= Цель задания =
Продолжите отрывок о разговоре с Блаттером, начав сразу после последнего предложения.

Когда я спросил его о его карьере и первых днях, было поучительно, что детали, которые он рассказал, по поводу которых у него все еще была ледяная ясность, почти все касались политики, как он продвигался вверх по сети спортивных административных органов, размещенных в Швейцарии. После своей первой работы в отелях и туристическом бюро Вале, затем военной службы он два года проработал секретарем швейцарской федерации хоккея с шайбой. Он описал это как «ужасное время». Из-за политики: три члена центрального комитета позарились на его работу, вспоминает он давно минувшие дни, и они «бойкотировали» его вместо того, чтобы работать вместе. Он перешел в Швейцарский олимпийский комитет, где было слишком много администрации, а затем стал главой отдела маркетинга в Longines, «потому что у бывшего босса были проблемы с генеральным директором». Он рассказал длинную историю о том, как имел дело с профсоюзом часовых мастеров перед Олимпийскими играми 1972 года и ко всеобщему удовлетворению решил проблему. Он сказал, что президент Swiss Timing Томас Келлер, который также был президентом FISA, всемирного руководящего органа по академической гребле, рассказал ему о работе в ФИФА в 1975 году, проинформировав его: «Новый президент ФИФА ищет человека, который разбирается в футболе, но который конкретно мог бы продать программу развития, потому что у них нет денег».
Блаттер рассказал мне об одной из своих стратегий преуспевать в жизни, опережать других людей, и это было немного похоже на фразу из стихотворения Лонгфелло, которую Джек Уорнер выбрал в качестве названия для своей автобиографии, достигая высот, «трудясь ночи напролет», пока все остальные спали.
«Я был трудоголиком, — сказал Блаттер. — Когда я работал в Цюрихе, я в семь часов уже был в офисе; в этом не было необходимости, но это был принцип, и я должен был последним покинуть офис. Мне нравилось это движение по утрам, просыпаться, слушать новости по разным радиостанциям, потом в офисе на компьютере. Поэтому, когда люди приходили в ФИФА, они знали, что у меня уже есть знания о сообщениях и информации».
«И если ты делаешь это в течение стольких лет, не только в ФИФА, всю свою жизнь; у тебя всегда есть небольшое преимущество во времени, а также преимущество в знаниях. Это важно; таков был мой путь».
Я пригласил его поговорить об истории развития, о большом прогрессе во всем мире, о том, будет ли он утверждать, что это его наследие. Он сказал, что да, и рассказал историю о встрече с руководителями Coca-Cola на «Парк де Пренс» и поездке в Атланту, чтобы заключить сделку. Но он не испытывал особого энтузиазма по поводу самой работы по развитию, футбольных домов, которые они построили по всему миру, в некоторых из самых нуждающихся и бедных стран. Он как бы рефлекторно вернулся к политике, сославшись на участие Мохаммеда ибн Хаммама и Платини в создании проекта «ГОЛ», а затем на их поддержку на выборах 1998 года.

= Записи данных =
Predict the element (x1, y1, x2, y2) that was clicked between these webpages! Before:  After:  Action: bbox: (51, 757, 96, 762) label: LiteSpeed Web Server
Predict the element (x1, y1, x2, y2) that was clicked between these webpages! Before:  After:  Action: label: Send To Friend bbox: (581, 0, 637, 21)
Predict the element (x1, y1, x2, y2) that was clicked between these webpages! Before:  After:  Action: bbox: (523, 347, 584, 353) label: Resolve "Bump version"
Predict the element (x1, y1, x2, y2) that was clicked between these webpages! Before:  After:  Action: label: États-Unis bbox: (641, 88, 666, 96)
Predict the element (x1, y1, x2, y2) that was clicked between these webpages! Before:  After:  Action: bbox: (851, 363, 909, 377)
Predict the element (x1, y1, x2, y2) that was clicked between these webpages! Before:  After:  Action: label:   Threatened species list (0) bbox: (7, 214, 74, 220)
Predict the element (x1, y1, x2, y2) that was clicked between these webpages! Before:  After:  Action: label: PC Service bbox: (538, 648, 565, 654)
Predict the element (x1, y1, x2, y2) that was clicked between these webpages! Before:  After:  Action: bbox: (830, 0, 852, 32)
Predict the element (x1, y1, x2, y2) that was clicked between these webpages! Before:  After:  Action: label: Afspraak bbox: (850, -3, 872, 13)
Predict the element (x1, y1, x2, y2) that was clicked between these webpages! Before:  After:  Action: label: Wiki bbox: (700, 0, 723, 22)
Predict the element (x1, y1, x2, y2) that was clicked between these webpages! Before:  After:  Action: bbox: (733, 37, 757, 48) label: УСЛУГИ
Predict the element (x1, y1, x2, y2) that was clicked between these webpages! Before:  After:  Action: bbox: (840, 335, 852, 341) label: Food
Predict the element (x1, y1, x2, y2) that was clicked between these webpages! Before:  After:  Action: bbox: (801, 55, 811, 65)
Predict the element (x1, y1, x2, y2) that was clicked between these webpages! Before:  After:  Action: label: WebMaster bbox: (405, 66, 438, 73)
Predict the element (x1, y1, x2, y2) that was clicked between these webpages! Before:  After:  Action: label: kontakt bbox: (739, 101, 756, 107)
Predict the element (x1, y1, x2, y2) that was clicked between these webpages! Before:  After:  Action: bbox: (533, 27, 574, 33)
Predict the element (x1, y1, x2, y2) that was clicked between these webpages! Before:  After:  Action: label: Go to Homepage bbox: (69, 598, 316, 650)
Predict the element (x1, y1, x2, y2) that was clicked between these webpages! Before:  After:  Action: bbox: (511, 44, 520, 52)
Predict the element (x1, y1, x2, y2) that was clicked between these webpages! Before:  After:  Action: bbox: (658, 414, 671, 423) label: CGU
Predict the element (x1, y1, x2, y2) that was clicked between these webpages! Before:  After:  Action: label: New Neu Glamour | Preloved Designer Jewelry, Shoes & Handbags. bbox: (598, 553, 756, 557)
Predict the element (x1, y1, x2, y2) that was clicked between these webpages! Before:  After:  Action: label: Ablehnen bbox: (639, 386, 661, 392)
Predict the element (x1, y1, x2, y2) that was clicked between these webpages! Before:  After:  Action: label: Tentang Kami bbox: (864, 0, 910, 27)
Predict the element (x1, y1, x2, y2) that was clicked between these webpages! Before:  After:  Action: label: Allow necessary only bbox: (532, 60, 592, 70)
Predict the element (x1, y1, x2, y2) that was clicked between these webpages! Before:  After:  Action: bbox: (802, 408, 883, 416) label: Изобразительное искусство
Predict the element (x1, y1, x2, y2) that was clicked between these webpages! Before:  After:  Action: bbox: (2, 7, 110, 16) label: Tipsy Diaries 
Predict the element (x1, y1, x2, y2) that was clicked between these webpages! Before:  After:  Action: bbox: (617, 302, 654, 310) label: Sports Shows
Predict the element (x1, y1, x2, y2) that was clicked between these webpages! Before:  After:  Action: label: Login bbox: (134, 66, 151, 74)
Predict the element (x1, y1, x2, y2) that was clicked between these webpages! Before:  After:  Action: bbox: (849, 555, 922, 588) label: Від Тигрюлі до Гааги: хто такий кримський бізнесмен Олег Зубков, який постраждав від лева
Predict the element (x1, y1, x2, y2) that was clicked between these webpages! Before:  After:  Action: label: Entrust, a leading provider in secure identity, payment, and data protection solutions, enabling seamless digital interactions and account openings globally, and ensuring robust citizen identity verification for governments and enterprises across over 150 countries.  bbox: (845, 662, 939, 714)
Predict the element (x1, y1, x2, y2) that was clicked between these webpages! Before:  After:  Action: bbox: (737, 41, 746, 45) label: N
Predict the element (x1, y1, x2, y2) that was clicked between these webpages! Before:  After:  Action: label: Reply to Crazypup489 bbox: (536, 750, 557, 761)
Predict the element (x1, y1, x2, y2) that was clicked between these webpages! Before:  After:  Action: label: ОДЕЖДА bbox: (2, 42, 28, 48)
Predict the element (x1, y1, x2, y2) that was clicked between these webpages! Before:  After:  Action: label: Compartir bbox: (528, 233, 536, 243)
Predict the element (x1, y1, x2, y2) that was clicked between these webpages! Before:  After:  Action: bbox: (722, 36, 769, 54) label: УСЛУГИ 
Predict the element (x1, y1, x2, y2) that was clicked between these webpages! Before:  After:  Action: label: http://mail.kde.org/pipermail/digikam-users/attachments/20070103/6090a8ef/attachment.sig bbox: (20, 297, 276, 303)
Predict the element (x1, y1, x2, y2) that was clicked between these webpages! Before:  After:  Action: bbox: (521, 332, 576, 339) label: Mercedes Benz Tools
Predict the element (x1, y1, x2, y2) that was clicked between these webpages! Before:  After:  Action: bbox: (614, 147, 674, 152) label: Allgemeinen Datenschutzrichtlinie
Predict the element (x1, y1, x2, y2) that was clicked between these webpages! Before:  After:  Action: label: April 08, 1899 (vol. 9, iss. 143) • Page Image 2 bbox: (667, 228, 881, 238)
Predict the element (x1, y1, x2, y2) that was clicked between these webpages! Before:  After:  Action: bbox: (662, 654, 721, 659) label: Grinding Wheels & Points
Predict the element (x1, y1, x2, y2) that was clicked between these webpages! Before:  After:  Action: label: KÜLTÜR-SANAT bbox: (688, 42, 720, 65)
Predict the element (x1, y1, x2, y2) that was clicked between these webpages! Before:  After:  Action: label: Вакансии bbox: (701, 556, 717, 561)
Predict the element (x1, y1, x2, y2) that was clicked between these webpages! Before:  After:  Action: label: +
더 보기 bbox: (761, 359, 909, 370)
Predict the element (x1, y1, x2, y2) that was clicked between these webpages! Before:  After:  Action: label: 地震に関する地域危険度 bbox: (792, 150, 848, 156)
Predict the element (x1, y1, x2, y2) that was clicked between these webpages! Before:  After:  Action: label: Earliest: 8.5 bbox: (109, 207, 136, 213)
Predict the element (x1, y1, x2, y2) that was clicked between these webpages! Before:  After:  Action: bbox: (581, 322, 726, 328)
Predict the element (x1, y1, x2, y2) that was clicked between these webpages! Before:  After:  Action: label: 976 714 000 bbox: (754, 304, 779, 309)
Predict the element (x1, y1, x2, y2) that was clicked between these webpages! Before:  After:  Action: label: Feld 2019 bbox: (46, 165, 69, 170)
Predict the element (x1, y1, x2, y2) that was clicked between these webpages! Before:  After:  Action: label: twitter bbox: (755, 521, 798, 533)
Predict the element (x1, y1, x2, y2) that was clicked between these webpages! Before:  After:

= Ответ =
«Ибн Хаммам был одним из сторонников, — сказал он, — но самым большим сторонником, который у меня был в 1998 году, был Платини».
Что касается обвинений в подкупе голосов на его первых выборах в 1998 году, он категорически отрицал это, в конце концов заявив, что никому из его лагеря не нужно было никому платить, потому что у них уже были обещанные голоса. Его европейские соперники ошиблись, когда накануне вечером поверили, что у них 110 голосов — они были у него, сказал он мне.
Теперь Блаттер обвинил Платини и решающие голоса членов европейского исполнительного комитета, которые Платини отобрал у США, в том, что, по мнению Блаттера, это было катастрофическое голосование за Катар. Он, который лучше всех знал ФИФА и исполнительный комитет, утверждает, что искать подкуп, когда речь заходит о голосовании за возможность проведения чемпионата мира — это отвлекающий маневр. Его аргумент заключается в том, что руководителей конфедерации обвиняют в том, что они потворствуют откатам на своей территории при продаже телевизионных прав, но он не верит, что такая практика определяет голоса за чемпионат мира:
«Чемпионаты мира не покупаются; на них влияет политическое давление, — размышлял он. — Блестящий президент Франции Саркози изменил все. Он попросил Платини учитывать интересы Франции и голосовать вместе со своими коллегами. [Платини] сообщил мне раньше, он сказал мне, что три голоса изменятся, но их было больше — четыре».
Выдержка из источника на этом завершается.